**Action item:** Which lines of the data below contain "height"? Please show them all.

**Dataset records:**

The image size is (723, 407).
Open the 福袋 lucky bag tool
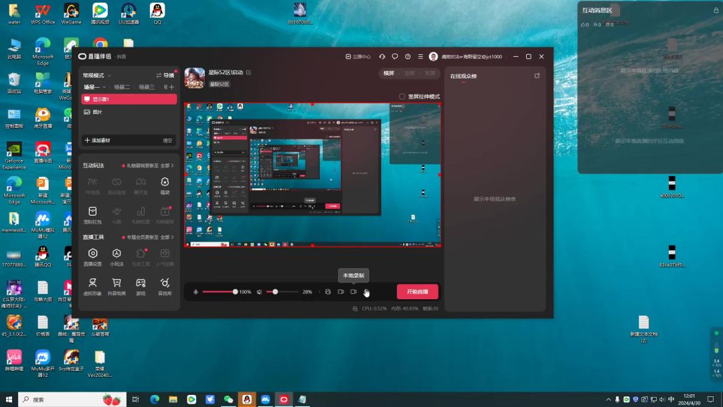pyautogui.click(x=165, y=182)
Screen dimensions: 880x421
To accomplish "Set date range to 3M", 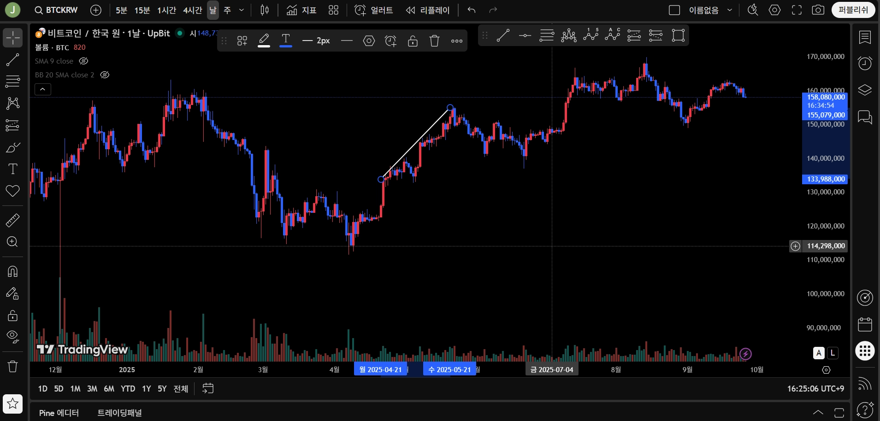I will click(x=92, y=389).
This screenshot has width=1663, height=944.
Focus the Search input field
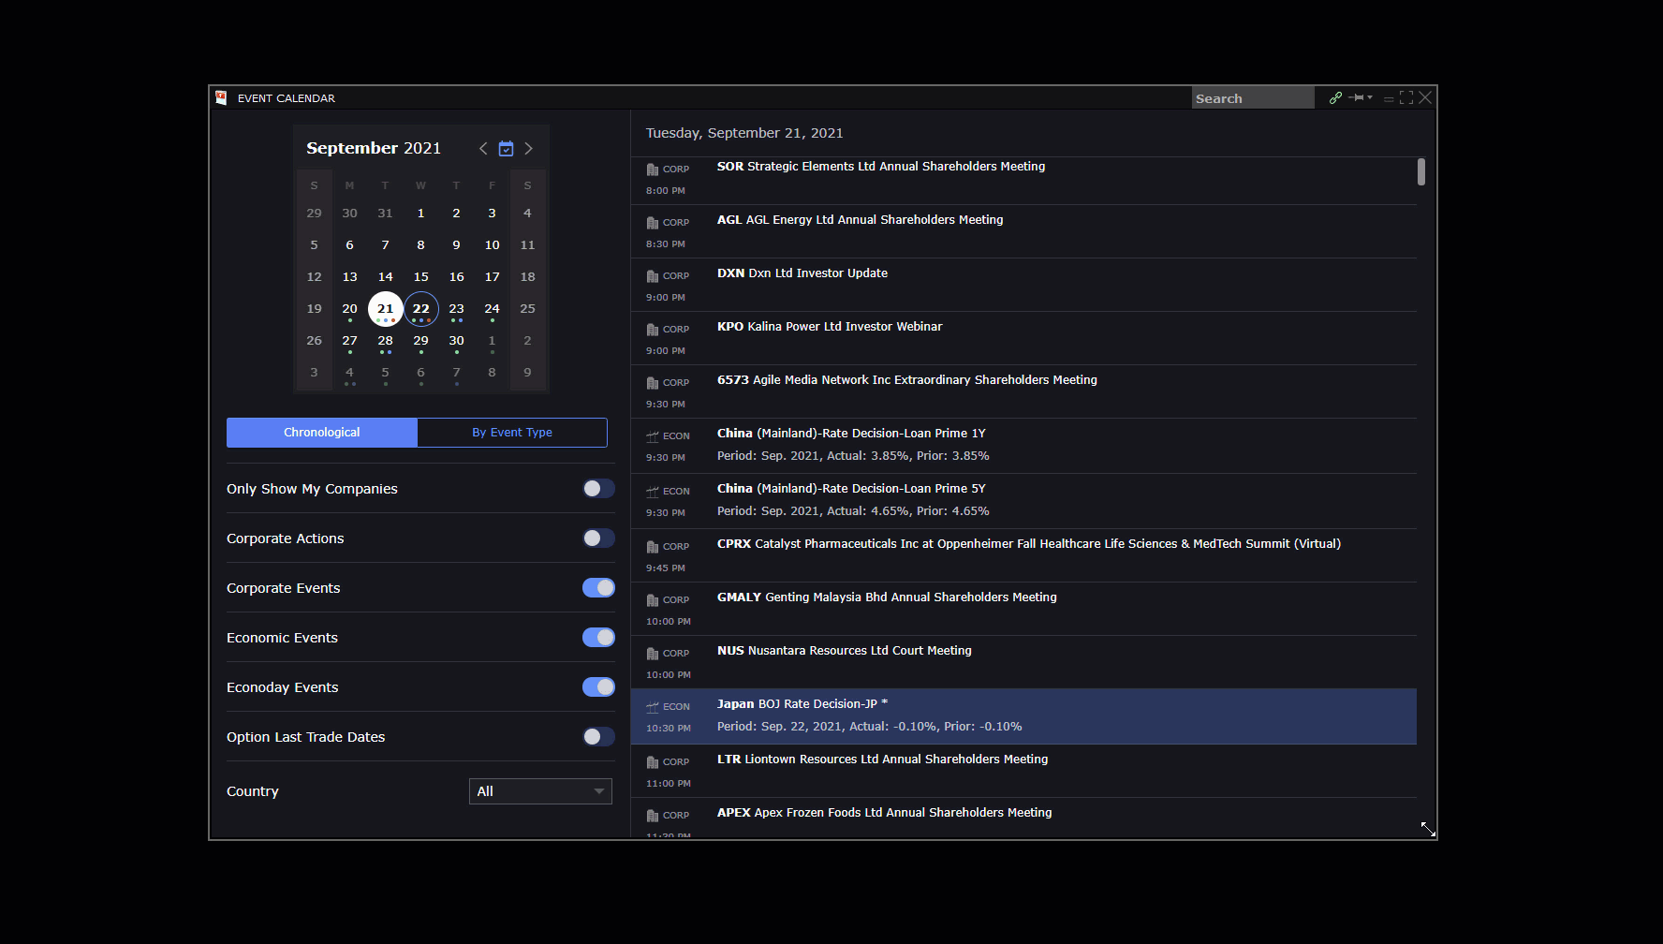(1252, 98)
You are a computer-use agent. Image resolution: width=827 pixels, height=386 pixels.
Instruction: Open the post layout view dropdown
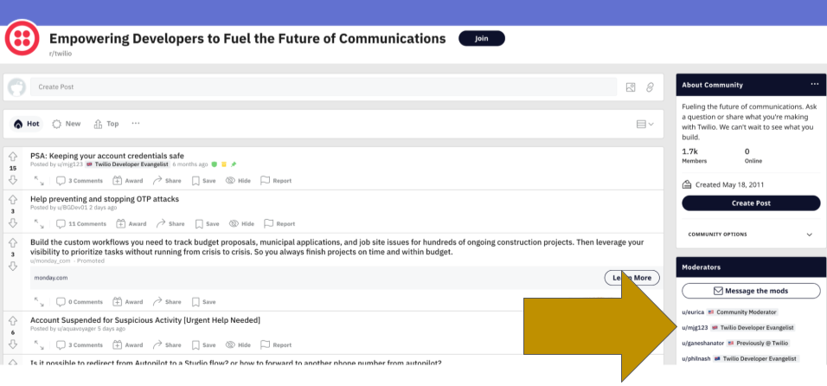(645, 124)
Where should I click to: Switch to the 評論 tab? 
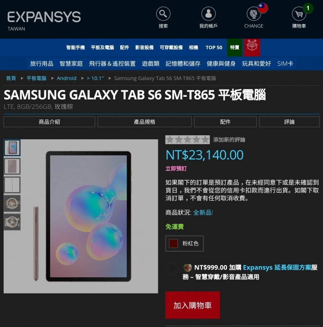[x=289, y=122]
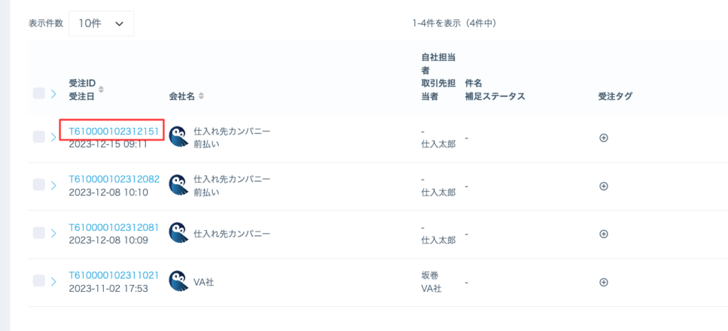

**Task response:**
This screenshot has width=1663, height=944.
You are a computer-use agent. Image resolution: width=827 pixels, height=386 pixels.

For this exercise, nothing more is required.